Render the lines from the one containing "Click the Loan Term slider handle" through the one containing "point(702,851)", inclusive, as a Markdown table with the columns Row and Line. Skip blank lines, and leave the pictures out.

• **DATASET ENTRIES**
· · · ·

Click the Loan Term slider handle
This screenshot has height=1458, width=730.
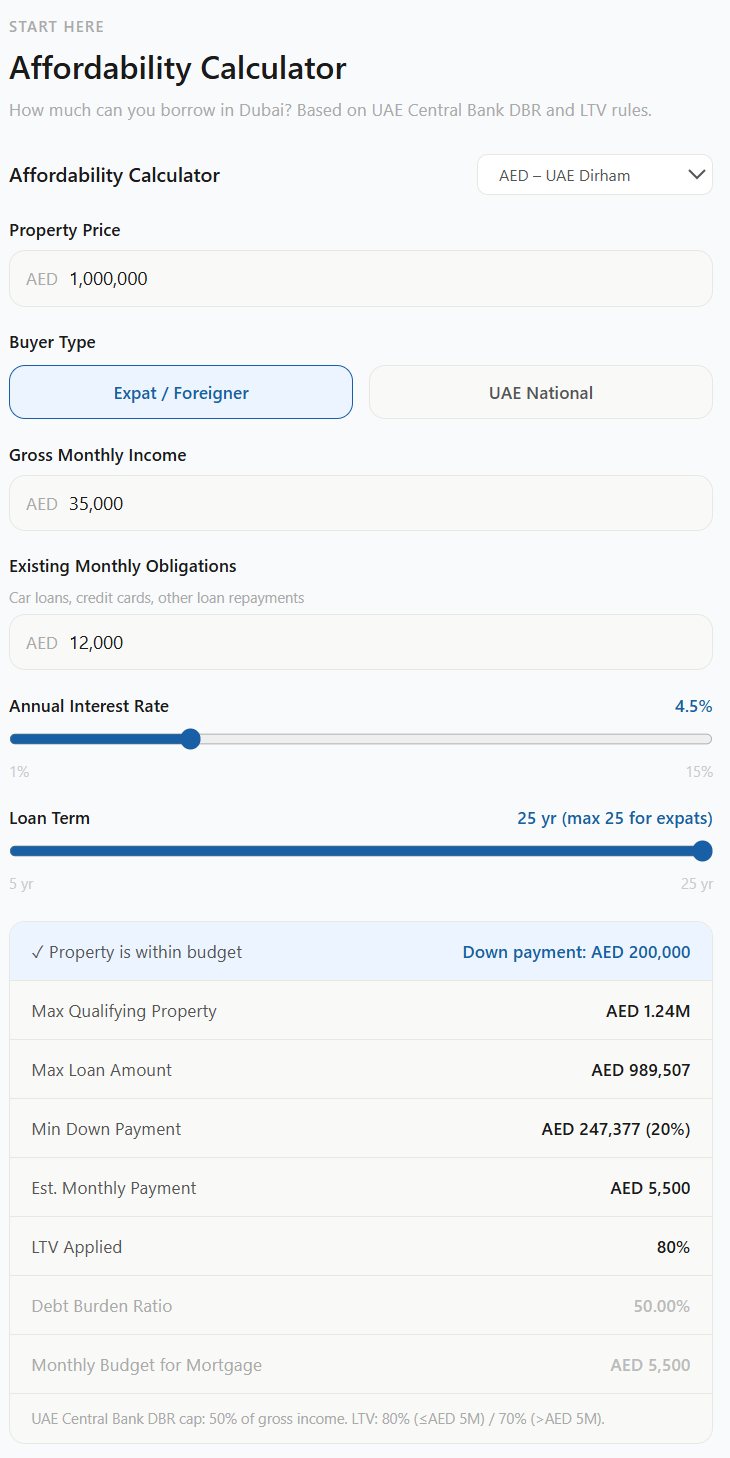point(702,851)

· · · ·

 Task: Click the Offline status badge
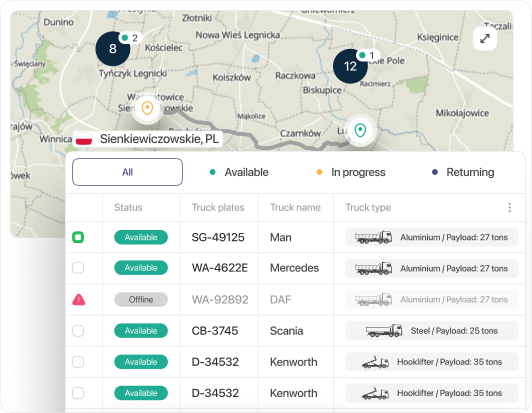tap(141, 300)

· · · ·

• **ANSWER TO THIS PROBLEM**
| Row | Line |
|---|---|
| 1 | Click the Loan Term slider handle |
| 2 | This screenshot has height=1458, width=730. |
| 3 | point(702,851) |